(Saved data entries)
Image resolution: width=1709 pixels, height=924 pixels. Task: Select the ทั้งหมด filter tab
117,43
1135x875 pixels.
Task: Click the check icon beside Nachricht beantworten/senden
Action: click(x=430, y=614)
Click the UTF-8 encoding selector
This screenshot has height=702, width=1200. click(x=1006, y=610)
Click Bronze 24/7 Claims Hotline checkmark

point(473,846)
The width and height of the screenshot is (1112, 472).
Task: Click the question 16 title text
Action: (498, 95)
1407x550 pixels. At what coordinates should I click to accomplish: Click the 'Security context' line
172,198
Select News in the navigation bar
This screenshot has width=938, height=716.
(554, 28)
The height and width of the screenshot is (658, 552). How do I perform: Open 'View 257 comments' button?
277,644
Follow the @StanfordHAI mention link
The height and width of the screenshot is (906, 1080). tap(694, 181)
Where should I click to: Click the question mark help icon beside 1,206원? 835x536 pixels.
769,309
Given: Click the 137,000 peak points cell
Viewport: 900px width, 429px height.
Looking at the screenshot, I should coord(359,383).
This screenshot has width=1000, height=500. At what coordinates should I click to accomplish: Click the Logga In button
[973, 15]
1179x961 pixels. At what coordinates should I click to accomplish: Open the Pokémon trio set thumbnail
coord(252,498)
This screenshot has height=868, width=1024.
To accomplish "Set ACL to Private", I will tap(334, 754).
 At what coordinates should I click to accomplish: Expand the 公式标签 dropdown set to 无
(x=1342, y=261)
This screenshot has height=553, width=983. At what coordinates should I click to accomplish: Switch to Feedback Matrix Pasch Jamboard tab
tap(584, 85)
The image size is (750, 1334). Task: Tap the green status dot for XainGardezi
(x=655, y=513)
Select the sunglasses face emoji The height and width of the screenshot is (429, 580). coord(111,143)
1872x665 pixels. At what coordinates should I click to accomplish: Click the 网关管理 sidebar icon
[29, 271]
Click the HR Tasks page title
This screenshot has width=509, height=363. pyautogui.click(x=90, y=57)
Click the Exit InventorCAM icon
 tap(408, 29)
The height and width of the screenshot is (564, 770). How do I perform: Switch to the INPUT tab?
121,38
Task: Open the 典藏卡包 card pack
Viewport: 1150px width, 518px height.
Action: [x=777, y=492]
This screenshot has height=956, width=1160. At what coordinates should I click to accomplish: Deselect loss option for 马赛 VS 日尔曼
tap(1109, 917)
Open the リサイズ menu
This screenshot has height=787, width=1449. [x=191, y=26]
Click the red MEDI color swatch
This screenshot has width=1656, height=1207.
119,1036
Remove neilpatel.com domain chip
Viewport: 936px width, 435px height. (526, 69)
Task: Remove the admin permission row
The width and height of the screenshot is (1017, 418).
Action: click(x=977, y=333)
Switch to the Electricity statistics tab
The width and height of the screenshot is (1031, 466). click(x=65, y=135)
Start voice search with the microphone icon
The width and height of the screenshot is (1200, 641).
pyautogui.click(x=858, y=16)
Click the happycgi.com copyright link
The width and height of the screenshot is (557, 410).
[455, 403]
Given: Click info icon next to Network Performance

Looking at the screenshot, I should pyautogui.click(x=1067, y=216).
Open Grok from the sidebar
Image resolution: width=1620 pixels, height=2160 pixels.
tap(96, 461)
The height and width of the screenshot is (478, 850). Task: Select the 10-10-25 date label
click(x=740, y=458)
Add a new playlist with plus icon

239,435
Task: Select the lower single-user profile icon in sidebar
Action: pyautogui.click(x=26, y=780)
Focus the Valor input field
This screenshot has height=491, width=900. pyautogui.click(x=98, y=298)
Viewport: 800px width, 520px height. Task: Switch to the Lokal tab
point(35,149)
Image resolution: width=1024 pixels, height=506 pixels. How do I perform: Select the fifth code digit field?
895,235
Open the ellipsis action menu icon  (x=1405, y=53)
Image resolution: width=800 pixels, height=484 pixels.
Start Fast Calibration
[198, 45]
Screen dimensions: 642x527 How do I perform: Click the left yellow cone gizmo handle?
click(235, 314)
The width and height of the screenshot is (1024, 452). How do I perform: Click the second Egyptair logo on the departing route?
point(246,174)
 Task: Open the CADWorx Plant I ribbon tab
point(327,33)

## Problem description
Word for word, write out each entry shown above.

## Reply to the exercise
Image resolution: width=1709 pixels, height=924 pixels. Task: Select the ทั้งหมด filter tab
117,43
1135x875 pixels.
Task: Click the check icon beside Nachricht beantworten/senden
Action: click(x=430, y=614)
Click the UTF-8 encoding selector
This screenshot has height=702, width=1200. click(x=1006, y=610)
Click Bronze 24/7 Claims Hotline checkmark

point(473,846)
The width and height of the screenshot is (1112, 472).
Task: Click the question 16 title text
Action: (498, 95)
1407x550 pixels. At what coordinates should I click to accomplish: Click the 'Security context' line
172,198
Select News in the navigation bar
This screenshot has width=938, height=716.
(554, 28)
The height and width of the screenshot is (658, 552). How do I perform: Open 'View 257 comments' button?
277,644
Follow the @StanfordHAI mention link
The height and width of the screenshot is (906, 1080). tap(694, 181)
Where should I click to: Click the question mark help icon beside 1,206원? 835x536 pixels.
769,309
Given: Click the 137,000 peak points cell
Viewport: 900px width, 429px height.
Looking at the screenshot, I should coord(359,383).
This screenshot has width=1000, height=500. At what coordinates should I click to accomplish: Click the Logga In button
[973, 15]
1179x961 pixels. At what coordinates should I click to accomplish: Open the Pokémon trio set thumbnail
coord(252,498)
This screenshot has height=868, width=1024.
To accomplish "Set ACL to Private", I will tap(334, 754).
 At what coordinates should I click to accomplish: Expand the 公式标签 dropdown set to 无
(x=1342, y=261)
This screenshot has height=553, width=983. At what coordinates should I click to accomplish: Switch to Feedback Matrix Pasch Jamboard tab
tap(584, 85)
The image size is (750, 1334). Task: Tap the green status dot for XainGardezi
(x=655, y=513)
Select the sunglasses face emoji The height and width of the screenshot is (429, 580). coord(111,143)
1872x665 pixels. At what coordinates should I click to accomplish: Click the 网关管理 sidebar icon
[29, 271]
Click the HR Tasks page title
This screenshot has width=509, height=363. pyautogui.click(x=90, y=57)
Click the Exit InventorCAM icon
 tap(408, 29)
The height and width of the screenshot is (564, 770). How do I perform: Switch to the INPUT tab?
121,38
Task: Open the 典藏卡包 card pack
Viewport: 1150px width, 518px height.
Action: [x=777, y=492]
This screenshot has height=956, width=1160. At what coordinates should I click to accomplish: Deselect loss option for 马赛 VS 日尔曼
tap(1109, 917)
Open the リサイズ menu
This screenshot has height=787, width=1449. [x=191, y=26]
Click the red MEDI color swatch
This screenshot has width=1656, height=1207.
119,1036
Remove neilpatel.com domain chip
Viewport: 936px width, 435px height. (526, 69)
Task: Remove the admin permission row
The width and height of the screenshot is (1017, 418).
Action: click(x=977, y=333)
Switch to the Electricity statistics tab
The width and height of the screenshot is (1031, 466). click(x=65, y=135)
Start voice search with the microphone icon
The width and height of the screenshot is (1200, 641).
pyautogui.click(x=858, y=16)
Click the happycgi.com copyright link
The width and height of the screenshot is (557, 410).
[455, 403]
Given: Click info icon next to Network Performance

Looking at the screenshot, I should pyautogui.click(x=1067, y=216).
Open Grok from the sidebar
Image resolution: width=1620 pixels, height=2160 pixels.
tap(96, 461)
The height and width of the screenshot is (478, 850). Task: Select the 10-10-25 date label
click(x=740, y=458)
Add a new playlist with plus icon

239,435
Task: Select the lower single-user profile icon in sidebar
Action: pyautogui.click(x=26, y=780)
Focus the Valor input field
This screenshot has height=491, width=900. pyautogui.click(x=98, y=298)
Viewport: 800px width, 520px height. Task: Switch to the Lokal tab
point(35,149)
Image resolution: width=1024 pixels, height=506 pixels. How do I perform: Select the fifth code digit field?
895,235
Open the ellipsis action menu icon  (x=1405, y=53)
Image resolution: width=800 pixels, height=484 pixels.
Start Fast Calibration
[198, 45]
Screen dimensions: 642x527 How do I perform: Click the left yellow cone gizmo handle?
click(235, 314)
The width and height of the screenshot is (1024, 452). How do I perform: Click the second Egyptair logo on the departing route?
point(246,174)
 Task: Open the CADWorx Plant I ribbon tab
point(327,33)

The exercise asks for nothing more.